Nova Scotia ~ Islands, Water, Adventure
Nova Scotia is one of Canada’s three Maritime Provinces, and one of the four provinces that form Atlantic Canada. Its provincial capital is Halifax. Nova Scotia is the second-smallest of Canada’s ten provinces, with an area of 55,284 square kilometres. It includes Cape Breton and another 3,800 coastal islands.
As of 2016, the population was 923,598. Nova Scotia is Canada’s second-most-densely populated province with 17.4 inhabitants per square kilometre.
The province’s mainland is the Nova Scotia peninsula surrounded by the Atlantic Ocean, including numerous bays and estuaries.
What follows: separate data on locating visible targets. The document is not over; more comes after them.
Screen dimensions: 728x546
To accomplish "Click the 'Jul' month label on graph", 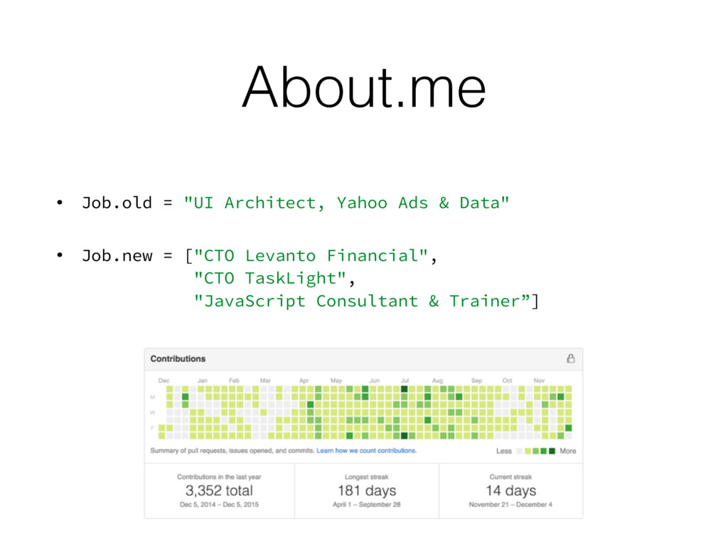I will (x=405, y=380).
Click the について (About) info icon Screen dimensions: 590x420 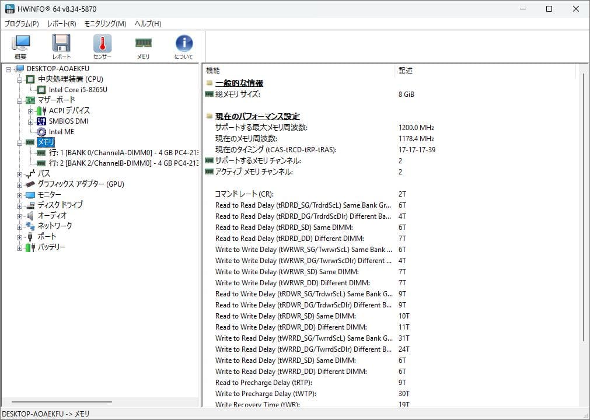pyautogui.click(x=183, y=46)
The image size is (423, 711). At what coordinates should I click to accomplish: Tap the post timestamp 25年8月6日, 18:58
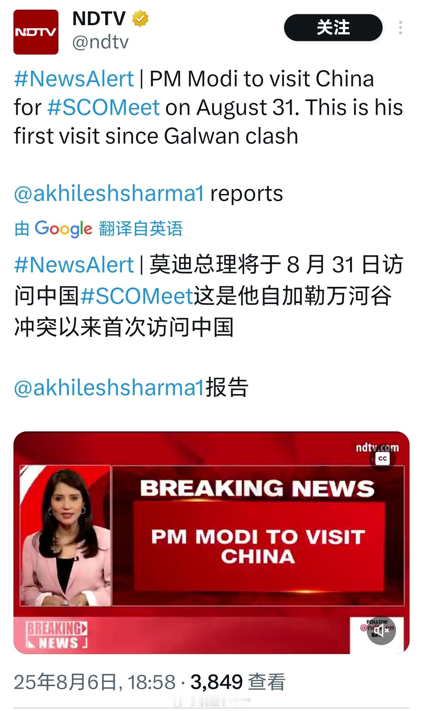[x=95, y=682]
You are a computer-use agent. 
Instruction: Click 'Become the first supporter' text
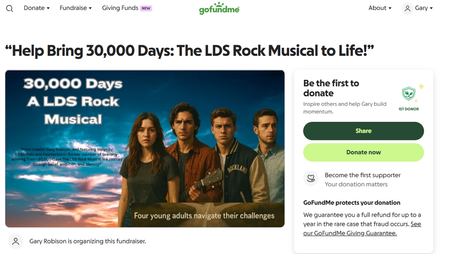pyautogui.click(x=363, y=175)
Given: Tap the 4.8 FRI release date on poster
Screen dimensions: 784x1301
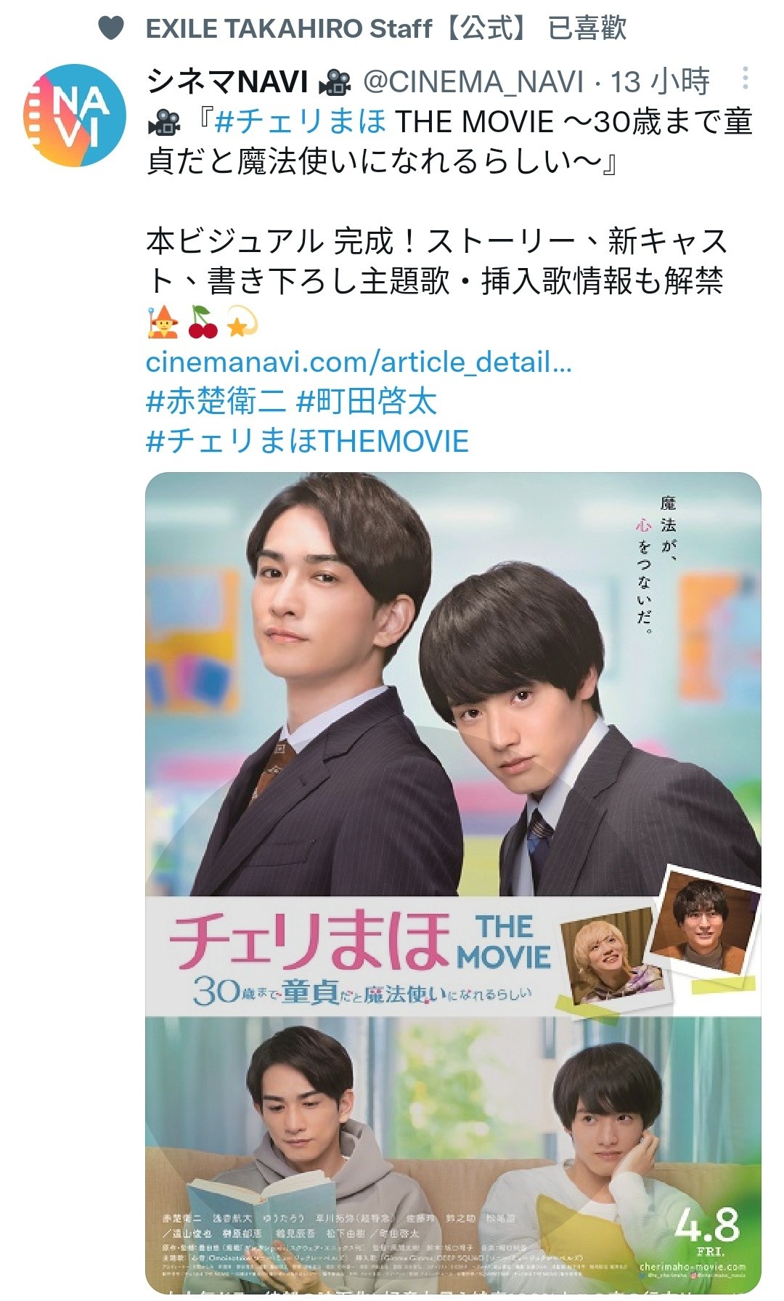Looking at the screenshot, I should coord(707,1231).
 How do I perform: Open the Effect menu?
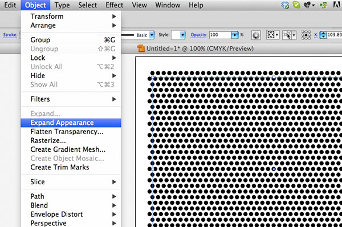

Cape Breton Island is an island on the Atlantic coast of North America and part of the province of Nova Scotia, Canada. The 10,311 km2 island accounts for 18.7% of Nova Scotia’s total area. Although the island is physically separated from the Nova Scotia peninsula by the Strait of Canso, the 1,385 m long rock-fill Canso Causeway connects it to mainland Nova Scotia.
It is often referred to as Industrial Cape Breton, given the history of coal mining and steel manufacturing in this area, which was Nova Scotia’s industrial heartland throughout the 20th century.